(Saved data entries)
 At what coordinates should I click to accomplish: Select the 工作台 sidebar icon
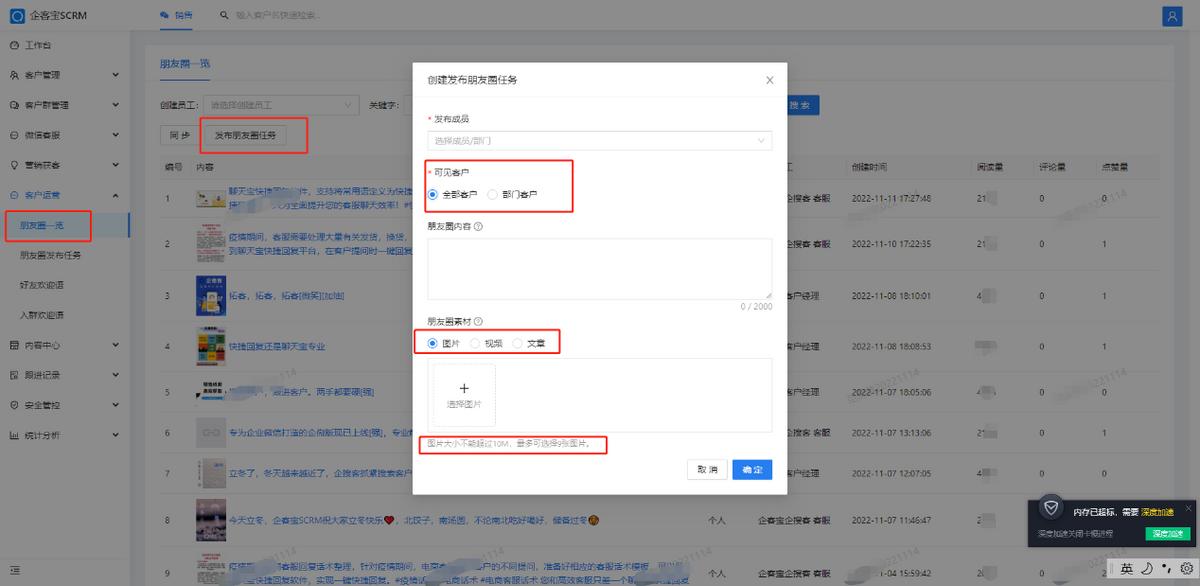pyautogui.click(x=12, y=44)
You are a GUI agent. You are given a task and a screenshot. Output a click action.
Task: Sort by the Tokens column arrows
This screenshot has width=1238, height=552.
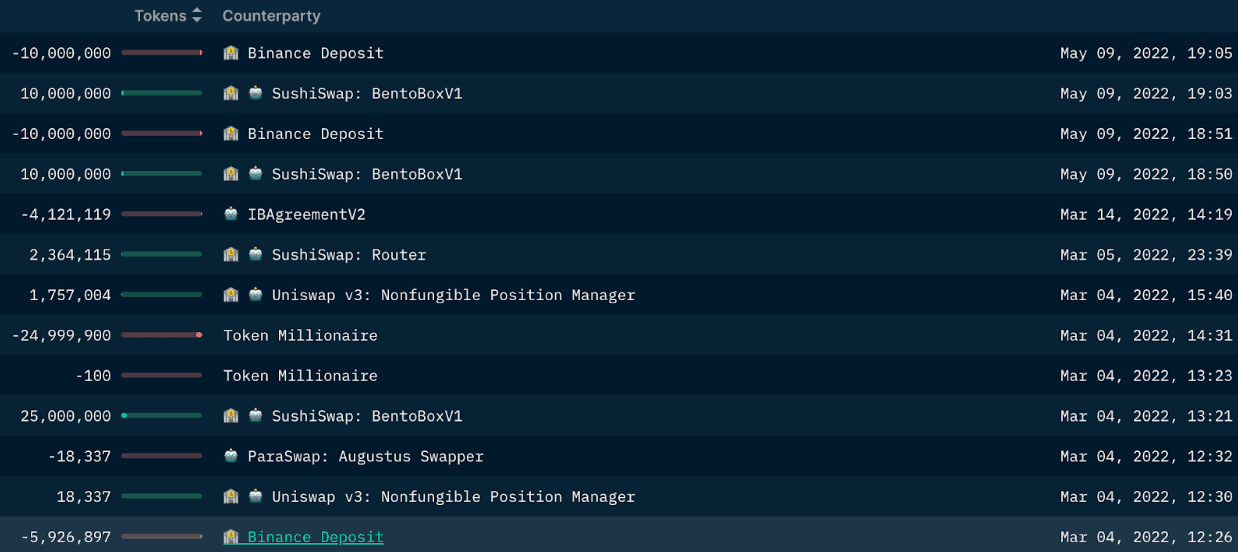(197, 15)
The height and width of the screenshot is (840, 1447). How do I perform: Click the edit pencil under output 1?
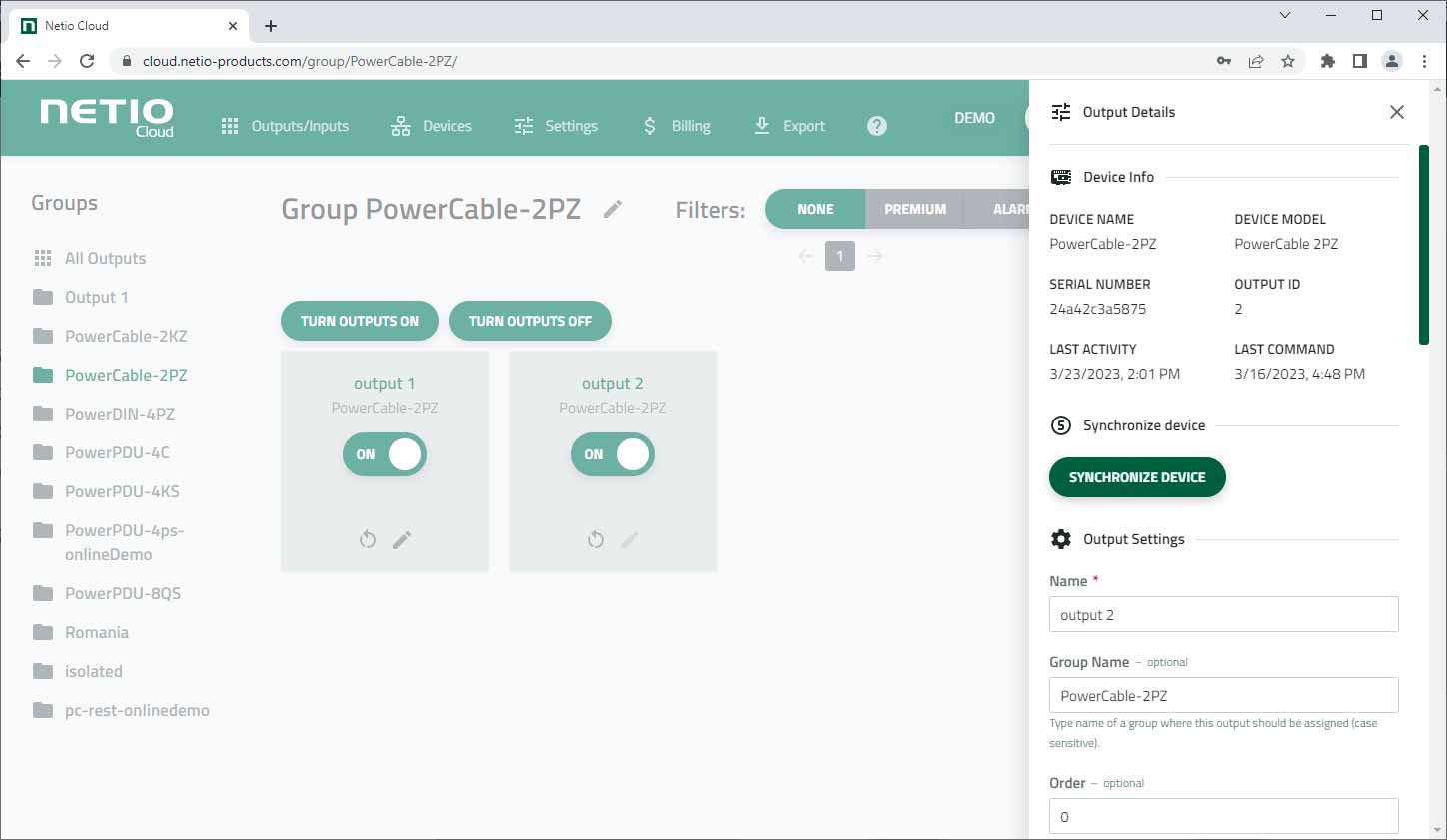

EXERCISE DETAILS: Output the entries verbatim, skipping images.

RESPONSE TO THE TASK:
 At what coordinates should I click to accomplish: Select the 工作台 sidebar icon
pyautogui.click(x=12, y=44)
You are a GUI agent. You are given a task and a screenshot. Output a click action.
Task: Sort by the Tokens column arrows
This screenshot has width=1238, height=552.
(197, 15)
The height and width of the screenshot is (840, 1447). How do I perform: Click the edit pencil under output 1?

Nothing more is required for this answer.